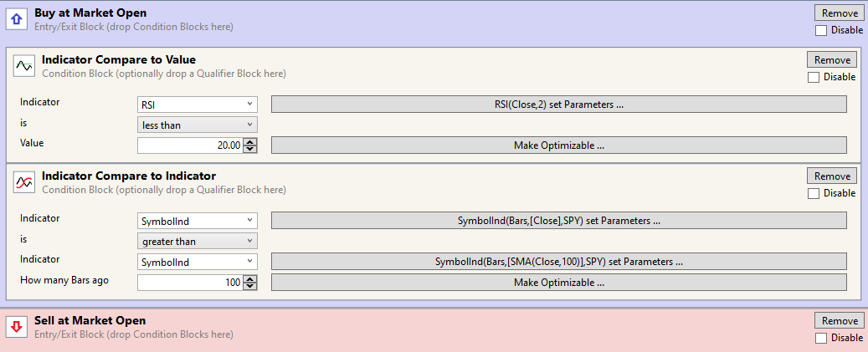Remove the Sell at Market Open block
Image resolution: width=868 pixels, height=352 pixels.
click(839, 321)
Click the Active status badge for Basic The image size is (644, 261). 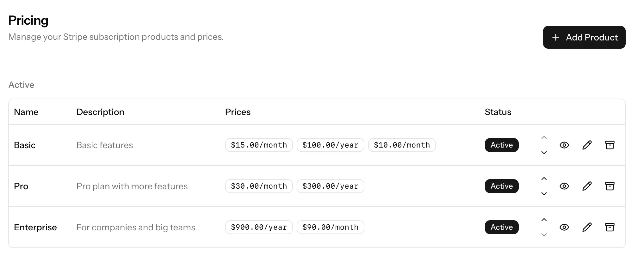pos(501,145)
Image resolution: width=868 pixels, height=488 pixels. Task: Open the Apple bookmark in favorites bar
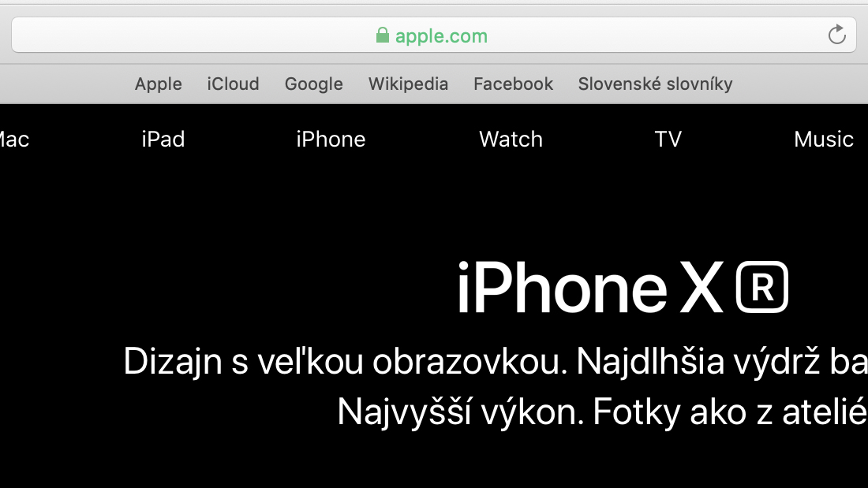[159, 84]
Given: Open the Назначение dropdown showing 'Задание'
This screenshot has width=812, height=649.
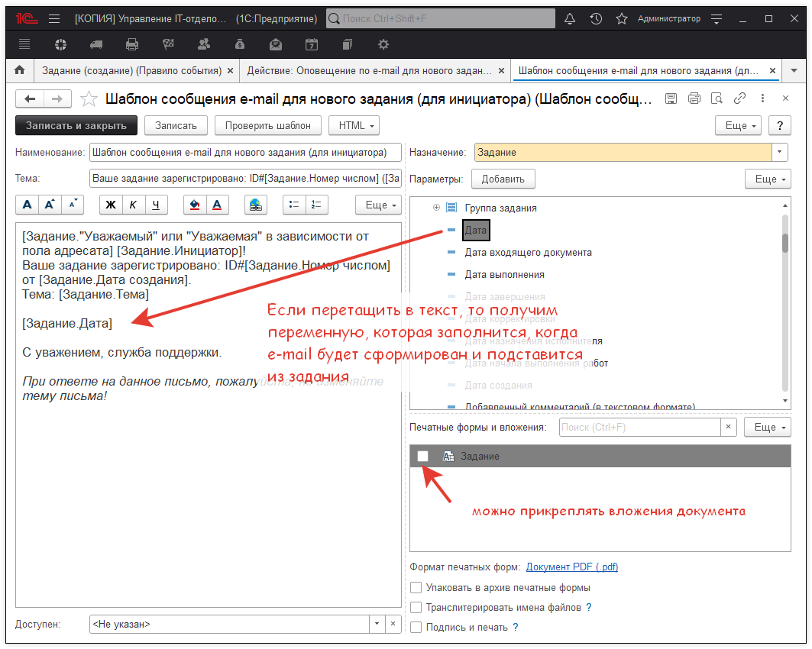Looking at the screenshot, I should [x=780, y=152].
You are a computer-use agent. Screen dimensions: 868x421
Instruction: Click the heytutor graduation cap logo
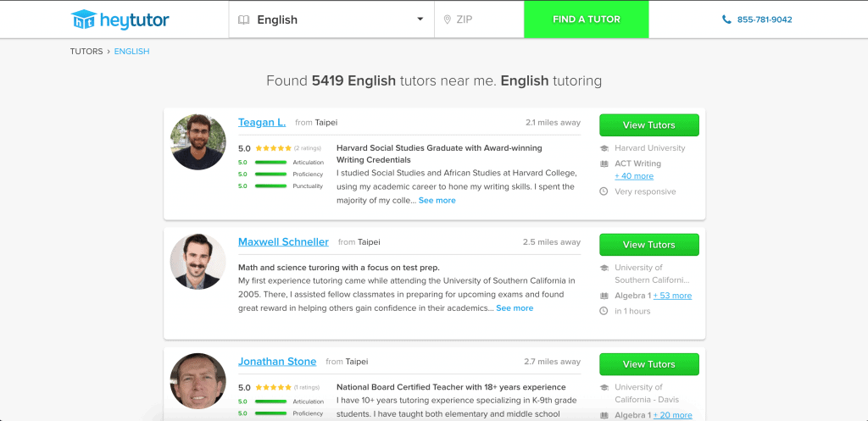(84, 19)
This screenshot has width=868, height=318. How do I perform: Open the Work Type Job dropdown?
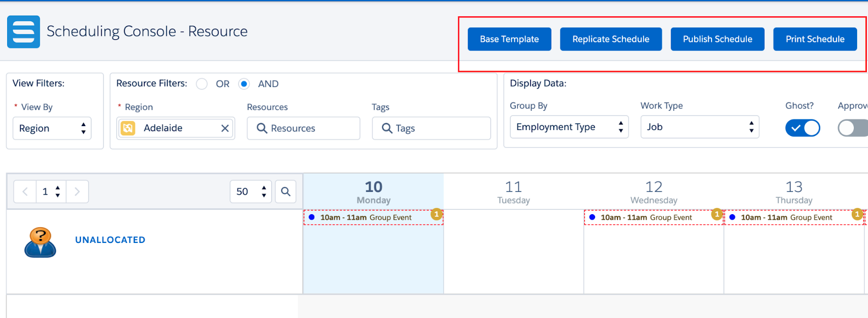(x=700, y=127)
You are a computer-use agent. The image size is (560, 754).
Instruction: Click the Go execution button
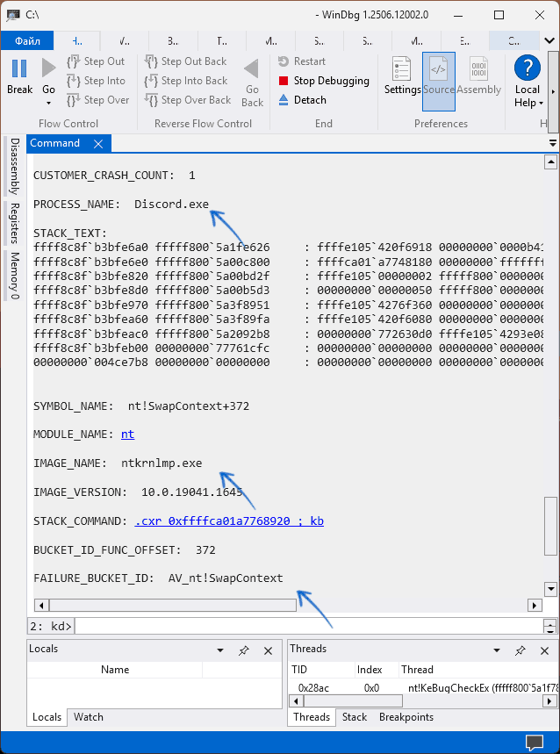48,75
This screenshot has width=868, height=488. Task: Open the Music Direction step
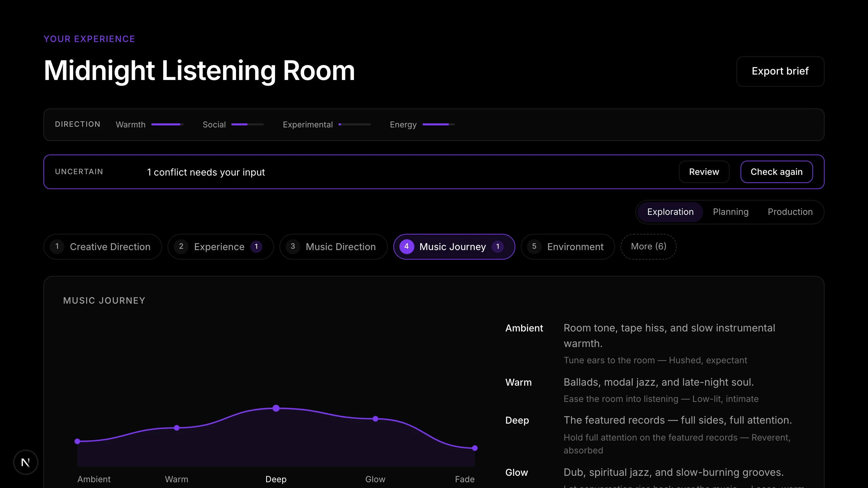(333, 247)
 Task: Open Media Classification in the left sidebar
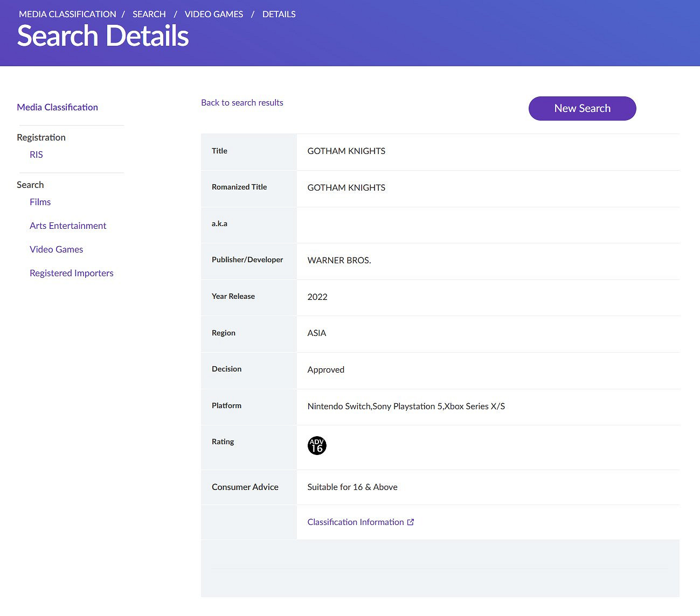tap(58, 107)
==
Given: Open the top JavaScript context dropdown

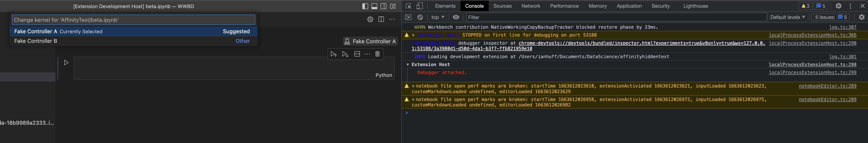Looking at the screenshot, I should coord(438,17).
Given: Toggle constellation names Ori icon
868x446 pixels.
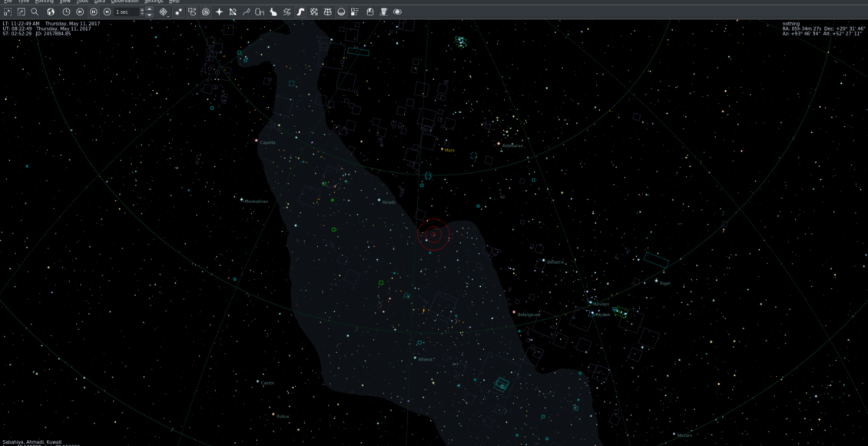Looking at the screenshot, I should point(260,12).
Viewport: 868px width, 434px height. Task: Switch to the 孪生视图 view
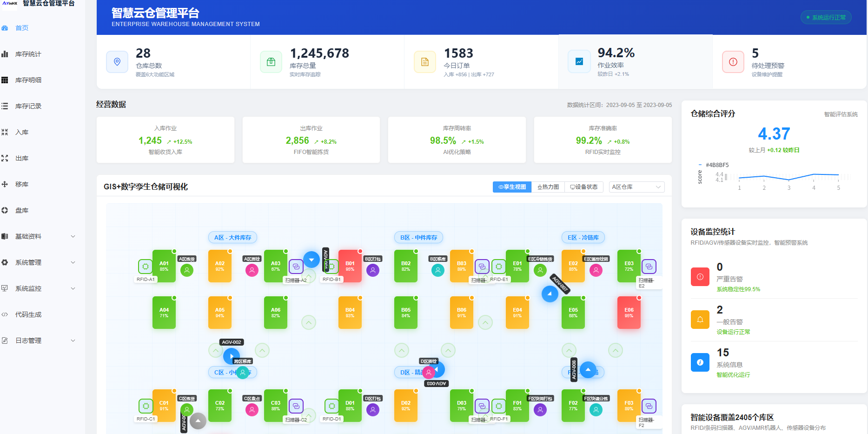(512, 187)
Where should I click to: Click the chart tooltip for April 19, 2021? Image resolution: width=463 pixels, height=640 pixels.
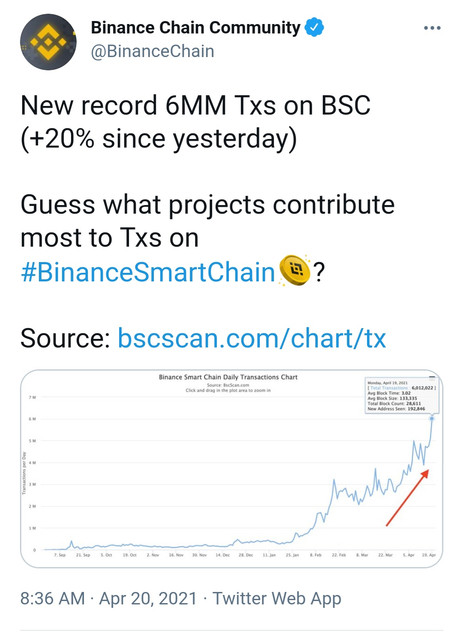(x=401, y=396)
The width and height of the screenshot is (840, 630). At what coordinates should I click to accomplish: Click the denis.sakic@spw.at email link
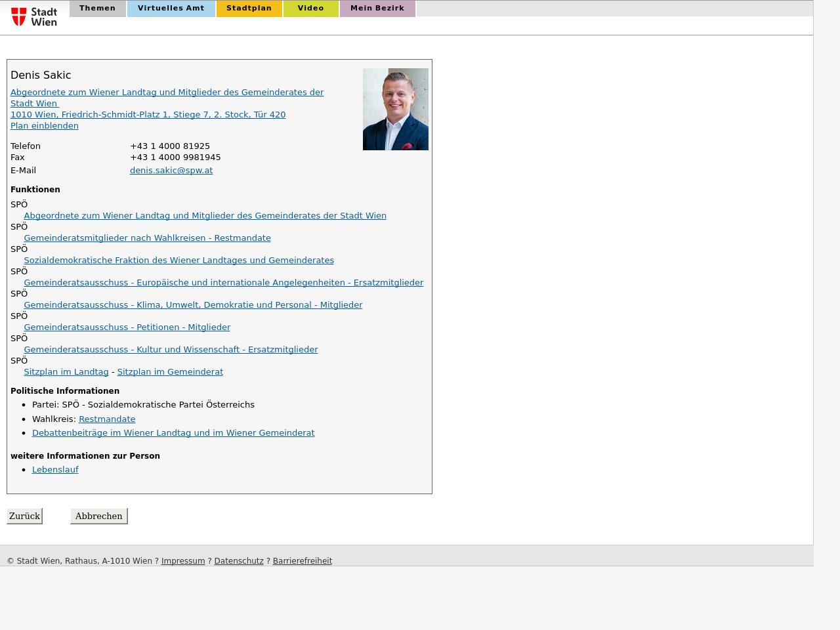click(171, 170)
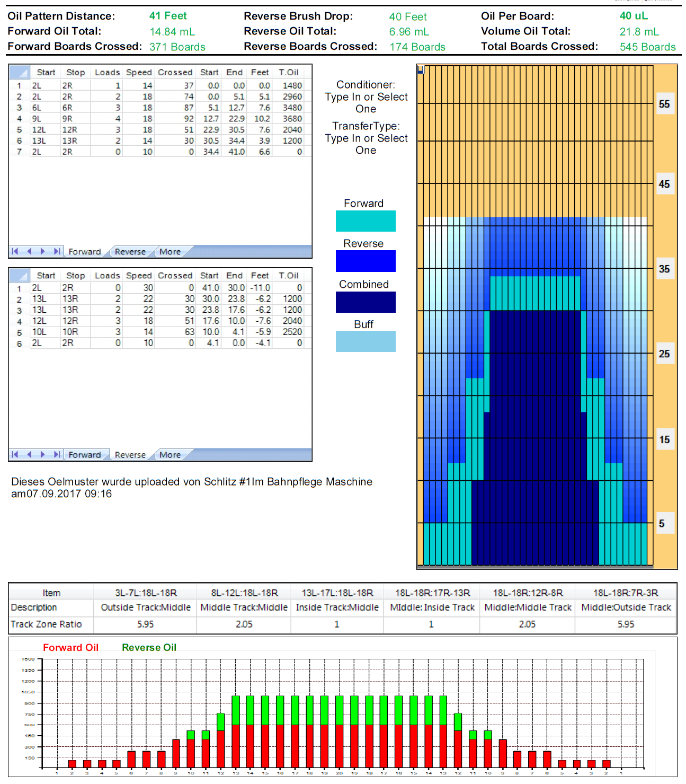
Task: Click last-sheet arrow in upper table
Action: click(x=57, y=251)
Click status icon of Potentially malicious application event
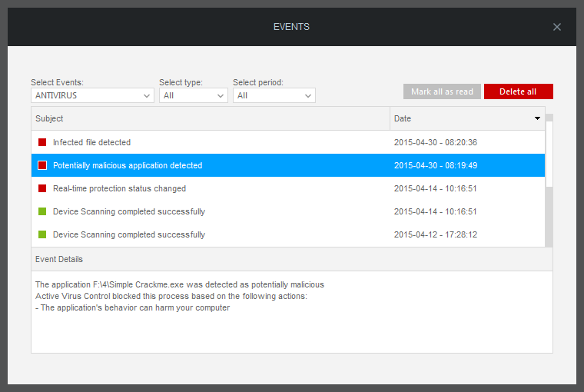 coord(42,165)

TASK OBJECTIVE: Using the material above, state how many lines include the string "computer". Answer with a single number.

TASK SOLUTION: 2